When supplying to, a good video signal can be obtained. Although the drain region (14D) and the source region (14S) are provided in the P-MOS FET (10) in the above embodiment, the source region is replaced by the source region as shown in FIG. 4 instead. It is also possible to provide only the drain region (14D) without providing it, and in this case as well, the same operational effect as described above can be obtained. Further, in the above embodiment, the switching element is n
-A MOS FET (3) is provided, and the FET that supplies the reverse phase pulse is P
Although the -MOS FET (10) is used, a P-MOS FET may be provided as a switching element and the FET that supplies a reverse phase pulse may be an n-MOS FET instead. Can be obtained. The present invention is not limited to the above-described embodiments, and it goes without saying that various other configurations can be adopted without departing from the gist of the present invention.

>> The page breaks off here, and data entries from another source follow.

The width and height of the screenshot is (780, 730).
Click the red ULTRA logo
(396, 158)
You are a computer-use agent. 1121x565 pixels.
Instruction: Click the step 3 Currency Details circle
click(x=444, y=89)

EFFECTS OF THE INVENTION According to the present invention, in addition to the first conductivity type transistor (3) for sampling the input signal by the sampling pulse φ _S1, the second conductivity type semiconductor element (that does not pass the input signal) 10) is provided, and the transistor (3) of the first conductivity type is provided in the semiconductor element of the second conductivity type.

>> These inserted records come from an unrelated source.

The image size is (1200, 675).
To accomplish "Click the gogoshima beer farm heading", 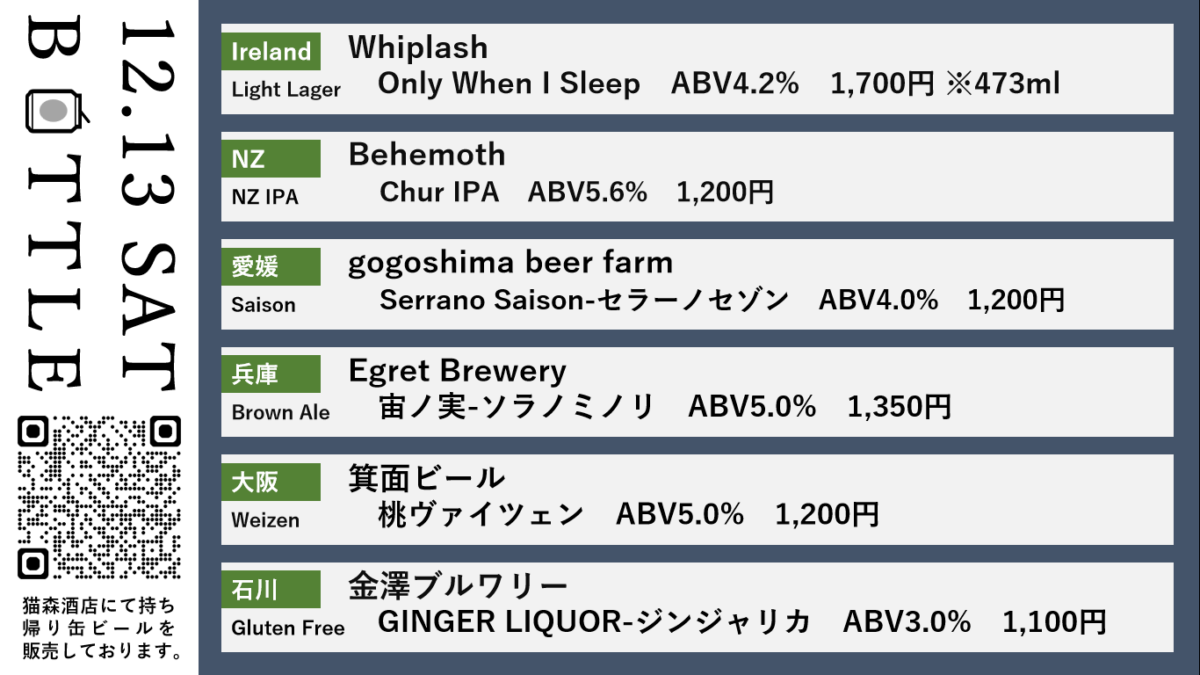I will click(x=510, y=263).
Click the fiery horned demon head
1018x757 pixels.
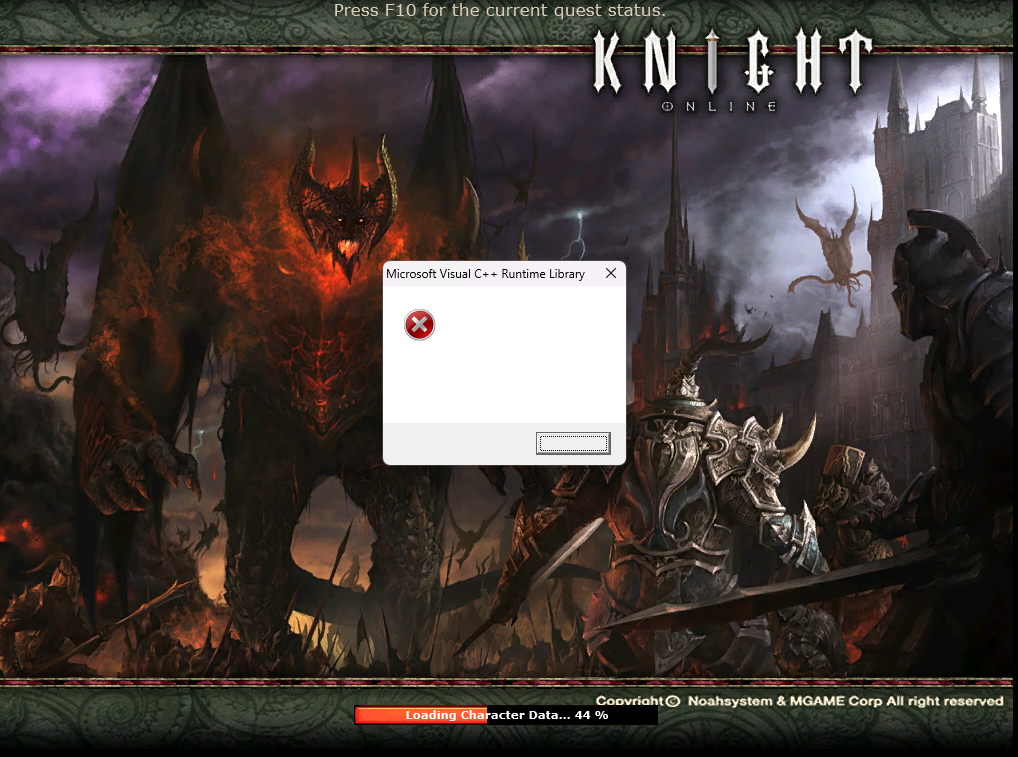[342, 208]
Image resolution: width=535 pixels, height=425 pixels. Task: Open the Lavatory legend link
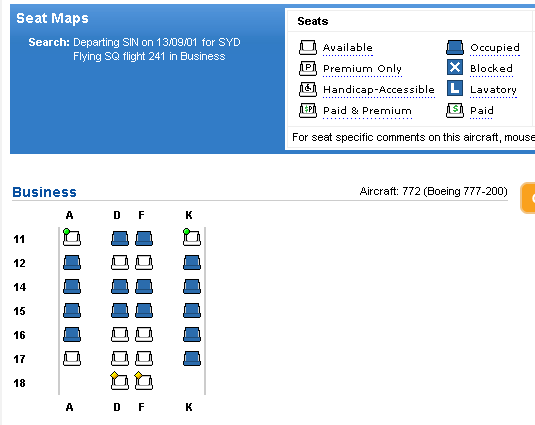pos(493,89)
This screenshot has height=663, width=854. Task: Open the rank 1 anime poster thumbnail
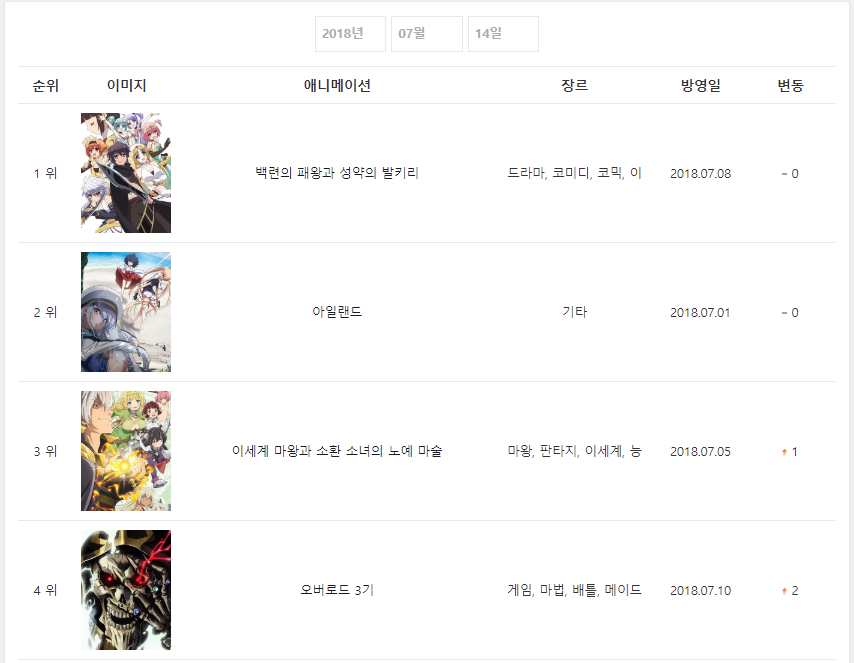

To generate a noise signal S _N2 in opposite phase relationship and noise signal S _N1 occur, because it is made so as cancel the noise signal S _N1 in this noise signal S _N2, the first conductivity type of the transistor (3) And the noise signal S _{N1 is changed} to the noise signal S _N1 regardless of the cutoff timing of the second conductivity type semiconductor element (10).

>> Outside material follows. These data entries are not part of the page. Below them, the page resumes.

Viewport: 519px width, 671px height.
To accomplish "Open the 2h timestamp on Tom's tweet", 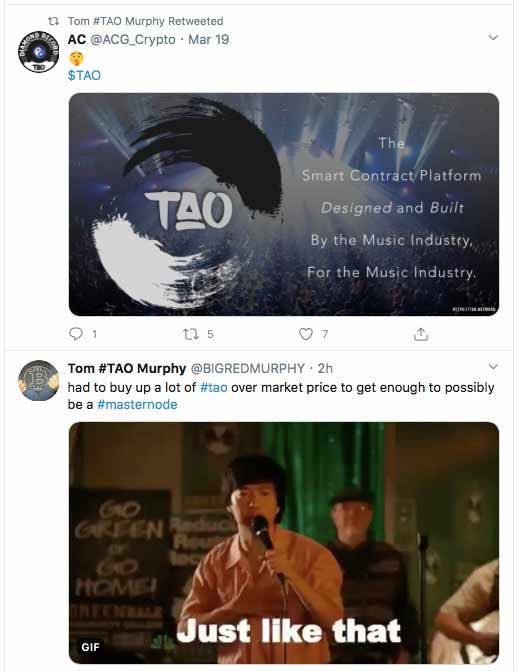I will click(325, 368).
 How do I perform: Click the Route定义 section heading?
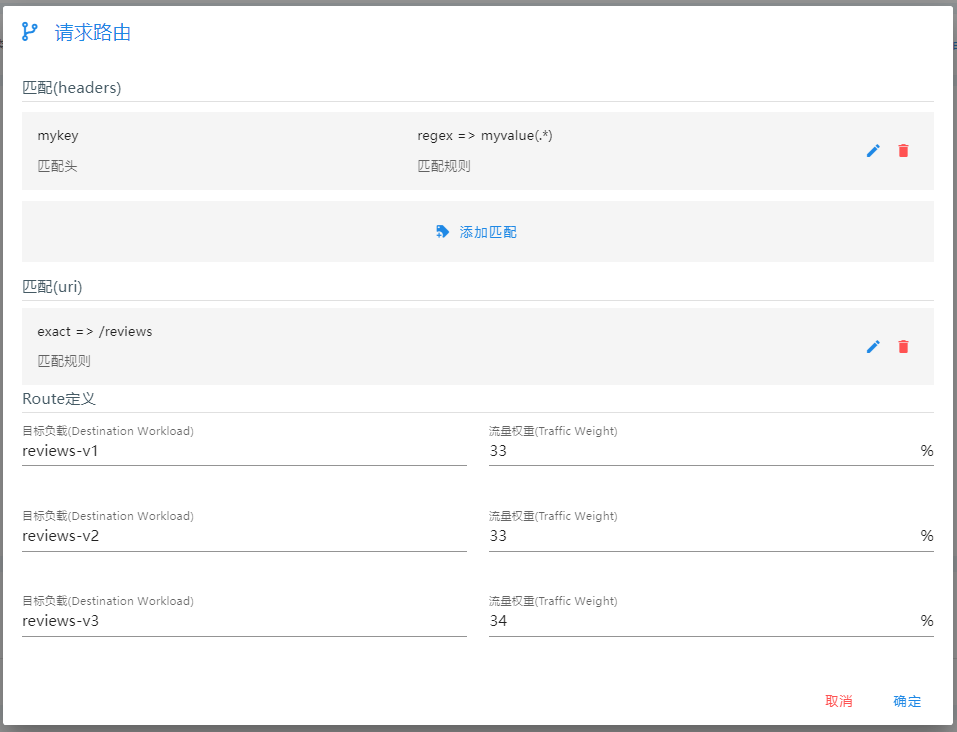(x=59, y=399)
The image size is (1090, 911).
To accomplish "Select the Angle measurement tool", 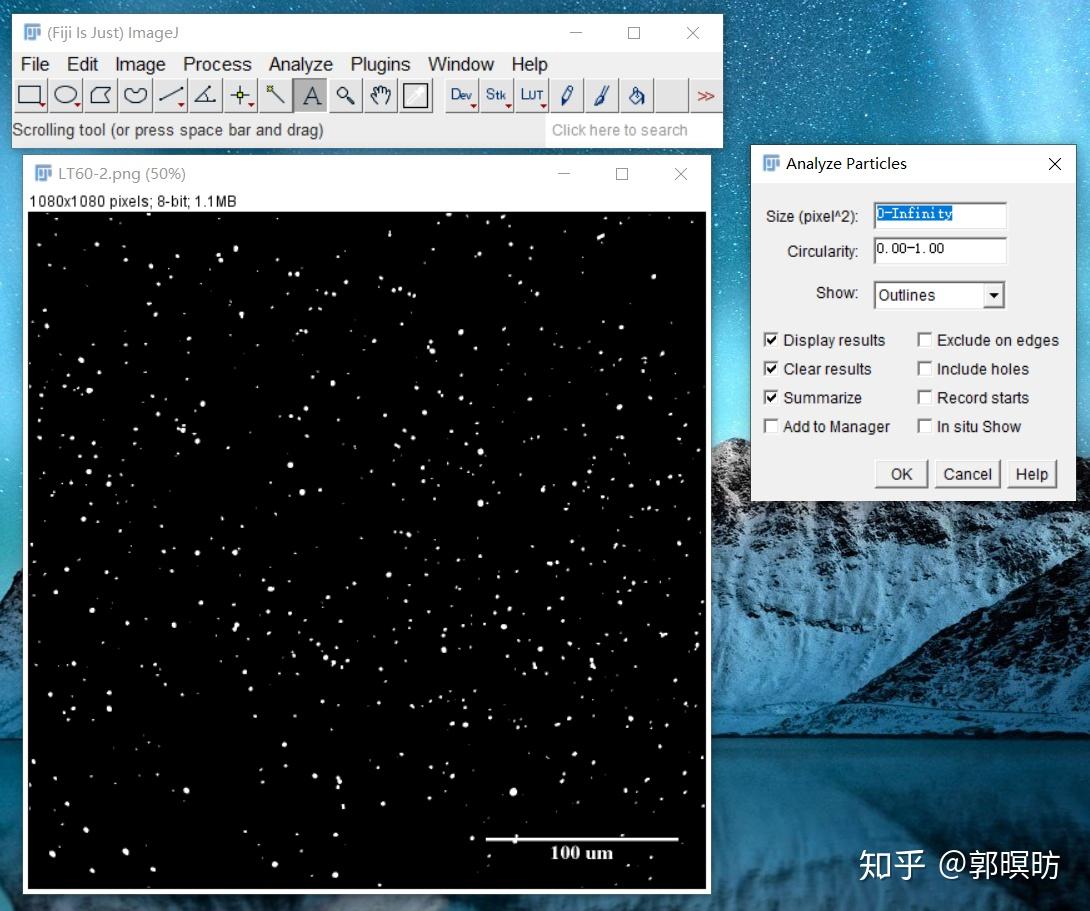I will (206, 95).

_N3 is the advantage that it is possible to obtain complete sampling hold signal S ₄ no noise component canceled by.
Therefore, when the present invention is used in the output section of a solid-state image pickup device, there is an advantage that a good video signal in which a signal obtained by sampling and holding a charge detection signal is supplied to a low pass filter can be obtained.

BRIEF DESCRIPTION OF THE DRAWINGS FIGS. 1 and 2 are block diagrams respectively showing an embodiment of a sampling and holding circuit of the present invention, FIG. 3 is a diagram for explaining the example of FIG. 1, and FIG. FIG. 5 is a block diagram showing another embodiment of the invention, FIG. 5 is a block diagram showing a conventional sampling and holding circuit, FIG. 6 is a diagram for explaining the example of FIG. 5, and FIG. FIG. 8 is a configuration diagram showing another example, and FIG. 8 is a diagram used for explaining the example of FIG. (1) is a charge detection signal input terminal, (3) is an n-MOS FE
T, (4) is a sampling pulse input terminal, (5) is a capacitor, (7) is a sampling hold signal output terminal, and (10) is a P-MOS FET.

   ────────────────────────────────────────────────── ─── Continuation of front page    (72) Inventor Yasuhito Mashiro               6-7-35 Kita Shinagawa, Shinagawa-ku, Tokyo So               Knee Co., Ltd.                (56) References JP-A-61-129964 (JP, A)                 JP 58-121831 (JP, A)

Claims (1)

(57) [Claims] A signal input terminal is connected to one controlled electrode of the transistor, and a capacitor and another semiconductor element are connected to the other controlled electrode of the transistor, and the other semiconductor element is connected to the other controlled electrode of the transistor. A semiconductor element having an electrode having a diffusion layer of a conductivity type different from that of the majority carriers of the connected transistor and a control electrode adjacent to the electrode, and an electrode having a diffusion layer of a conductivity type different from the majority carriers of the transistor is a signal input. The terminal is not connected, and no electrical input is made.A sampling pulse is supplied to the control electrode of the transistor and a pulse having a phase opposite to the sampling pulse is supplied to the control electrode of the other semiconductor element. It is characterized in that a sampling and holding signal is supplied to both ends of the above capacitor. Sampling hold circuit.